Tea Party Warns of 'Permanent Damage' from Proposed IRS Rules

WASHINGTON – A co-founder of the nation’s largest Tea Party organization told a House panel Thursday that proposed regulations limiting the political activity groups can engage in and still meet tax-exempt status will inflict “permanent damage” on the advocacy efforts of grassroots organizations.


Jenny Beth Martin, president of the Tea Party Patriots, told the House Subcommittee on Economic Growth, Job Creation and Regulatory Affairs that the rules proffered by the Internal Revenue Service to limit political activity will “silence” organizations and lead to an “infringement on the rights of the American people to freely associate, speak their minds and petition their government.”

“We have produced voters’ guides, hosted candidates’ debates, encouraged voter registration, supported get-out-the-vote efforts and assisted local groups in lobbying on specific local and national legislation,” Martin said. “We have invited members of Congress to speak at our rallies and events not as candidates but as experts on important topics. We have posted news about national events on our social media sites.”

“The current rules recognize all these activities as non-political,” she said. “The proposed rules would classify them all as political.”

Should the regulations ultimately meet with approval from the Obama administration, grassroots organizations will have to, among other things, disclose the identity of their donors, a requirement that could inhibit fundraising. Outfits largely funded by unidentified contributors have emerged as a significant political power in the last few years. The Center for Responsive Politics reports that such donations have gone from $87.2 million in 2008 to $256.3 million in 2012.

The new IRS initiative, announced in November, has left organizations on both sides of the political divide distressed. The agency is looking to update and clarify rules regarding the type of political activities various “social welfare” groups operating under section 501(c)(4) of the federal tax code can engage in while maintaining their status. The agency decided to review the section dealing with tax-exempt organizations in wake of an ongoing controversy involving political groups, most of which lean conservative, that have had their tax-exempt applications delayed, rejected or subjected to probing questions.

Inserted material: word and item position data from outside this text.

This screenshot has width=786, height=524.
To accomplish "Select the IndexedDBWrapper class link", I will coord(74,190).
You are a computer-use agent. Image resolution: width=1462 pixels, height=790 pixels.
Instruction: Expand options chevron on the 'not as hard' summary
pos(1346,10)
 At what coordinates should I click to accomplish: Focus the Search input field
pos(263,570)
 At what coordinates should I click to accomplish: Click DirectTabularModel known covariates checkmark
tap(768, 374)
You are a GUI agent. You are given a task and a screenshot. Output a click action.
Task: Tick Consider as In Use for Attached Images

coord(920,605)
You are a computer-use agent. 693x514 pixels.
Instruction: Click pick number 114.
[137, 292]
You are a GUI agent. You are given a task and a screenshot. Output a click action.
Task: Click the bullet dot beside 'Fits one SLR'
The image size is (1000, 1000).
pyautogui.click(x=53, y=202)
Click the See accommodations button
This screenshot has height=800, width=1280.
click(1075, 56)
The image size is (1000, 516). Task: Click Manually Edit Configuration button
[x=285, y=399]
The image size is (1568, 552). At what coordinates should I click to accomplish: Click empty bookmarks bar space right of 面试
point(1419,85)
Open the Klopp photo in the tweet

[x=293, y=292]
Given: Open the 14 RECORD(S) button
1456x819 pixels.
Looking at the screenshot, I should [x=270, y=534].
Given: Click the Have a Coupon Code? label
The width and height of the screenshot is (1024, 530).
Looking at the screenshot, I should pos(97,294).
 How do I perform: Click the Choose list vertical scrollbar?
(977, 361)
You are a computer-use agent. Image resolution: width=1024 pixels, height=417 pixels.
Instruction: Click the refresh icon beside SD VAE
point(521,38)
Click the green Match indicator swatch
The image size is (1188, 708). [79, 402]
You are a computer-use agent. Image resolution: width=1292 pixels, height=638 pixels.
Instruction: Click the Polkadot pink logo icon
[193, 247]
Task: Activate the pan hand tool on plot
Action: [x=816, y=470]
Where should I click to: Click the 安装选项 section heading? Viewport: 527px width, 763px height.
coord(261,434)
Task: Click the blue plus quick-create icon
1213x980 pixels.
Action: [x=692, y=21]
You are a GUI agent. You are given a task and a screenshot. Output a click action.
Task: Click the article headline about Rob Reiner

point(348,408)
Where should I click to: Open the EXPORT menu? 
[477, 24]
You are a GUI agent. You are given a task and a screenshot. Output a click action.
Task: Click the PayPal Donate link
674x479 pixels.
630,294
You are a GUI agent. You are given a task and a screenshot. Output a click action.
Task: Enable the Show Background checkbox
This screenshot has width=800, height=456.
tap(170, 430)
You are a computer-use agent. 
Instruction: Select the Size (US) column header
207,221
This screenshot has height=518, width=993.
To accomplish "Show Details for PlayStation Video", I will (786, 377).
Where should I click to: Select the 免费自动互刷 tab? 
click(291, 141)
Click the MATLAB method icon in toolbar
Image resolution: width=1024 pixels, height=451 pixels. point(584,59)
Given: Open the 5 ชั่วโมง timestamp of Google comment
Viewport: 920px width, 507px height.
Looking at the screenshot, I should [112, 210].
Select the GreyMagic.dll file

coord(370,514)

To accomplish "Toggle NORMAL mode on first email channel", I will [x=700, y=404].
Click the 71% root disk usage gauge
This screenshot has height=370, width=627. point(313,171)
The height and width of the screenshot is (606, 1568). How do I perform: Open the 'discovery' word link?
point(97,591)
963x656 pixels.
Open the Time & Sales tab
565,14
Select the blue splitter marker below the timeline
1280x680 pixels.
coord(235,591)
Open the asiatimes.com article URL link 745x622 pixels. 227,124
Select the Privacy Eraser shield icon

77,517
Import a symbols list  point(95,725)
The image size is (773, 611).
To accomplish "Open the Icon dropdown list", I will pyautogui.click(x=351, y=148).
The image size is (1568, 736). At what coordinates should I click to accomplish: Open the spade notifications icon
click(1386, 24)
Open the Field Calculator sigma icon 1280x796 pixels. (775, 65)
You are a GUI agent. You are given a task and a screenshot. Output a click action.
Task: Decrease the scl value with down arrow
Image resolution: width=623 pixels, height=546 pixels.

Under current law, groups seeking status under 501(c)(4) can only operate “exclusively for the promotion of social welfare.” But they are permitted to engage in additional activities as long as their “primary” emphasis remains on social welfare.

The proposed regulations would prohibit social welfare groups from involving themselves in get-out-the-vote drives or printing voters’ guides. They would be prohibited from contributing money or other items of value to a candidate or a political party and they face a limited time period when they can directly cite a candidate in a campaign ad or on a website.

Thursday marked the final day of a three-month public comment period on the proposed rule changes. More than 100,000 individuals and groups, ranging from the American Civil Liberties Union to Martin’s Tea Party Patriots, have weighed in, with many expressing strong objections.

On Wednesday, the House, in a 243-176 vote, passed the Stop Targeting of Political Beliefs by the IRS Act of 2014, which prohibits the IRS from asking taxpayers questions regarding religious, political or social beliefs for one year, a direct stab at the proposed IRS regulations. The proposal has drawn the support of Senate Republican Leader Mitch McConnell, of Kentucky.

“Grassroots groups right across the political map are upset at what they view as an assault on their First Amendment rights,” McConnell said. “All you have to do is read their own words. One group of primarily left-leaning First Amendment advocates said the new regulation would ‘impose serious burdens on free speech and hinder the democratic processes it serves.’ An official with the ACLU described the IRS’ proposed regulation as creating ‘the worst of all worlds.’”

James R. Mason, III, senior counsel for the Home School Legal Defense Association, said his 501(c)(4) group opposes the proposed rule “in its entirety” because it “unlawfully restricts the First Amendment free speech rights of millions of Americans who belong to social welfare organizations and who depend on these organizations to influence public policy and society in beneficial ways.”


“The proposed rule would threaten the ability of HSLDA to advocate for homeschool freedom at the local, state, and federal level and would threaten the ability of HSLDA to share what elected officials, judges, and government officials are saying about homeschooling, both good and bad,” Mason said. “Each and every provision of the proposed rule would have a serious negative effect on HSLDA’s ability to advocate for homeschool freedom as we have done since our founding in 1983.”

Mason also maintained the proposed rule oversteps the jurisdiction of the Internal Revenue Service.

Gabriel Rottman, legislative counsel/policy advisor for the American Civil Liberties Union, said the organization has problems with the IRS package “from a First Amendment perspective and as a simple matter of workability.”

“America’s constitutional democracy depends on vigorous and unfettered debate,” Rottman said. “We acknowledge that sometimes political pugilists do not play by Marquis of Queensberry rules. But the First Amendment to the Constitution demands that political speech be protected from government interference with only the narrowest of limitations.”

While the ACLU commends the IRS for attempting to address some of the perceived problems with the current regulations, Rottman said “we continue to advocate for a true bright line test that will preserve the ability of groups at all points on the political spectrum to advocate vigorously on the issues of the day without fear.”

The IRS has not indicated when it might render a final determination on the proposed rule change.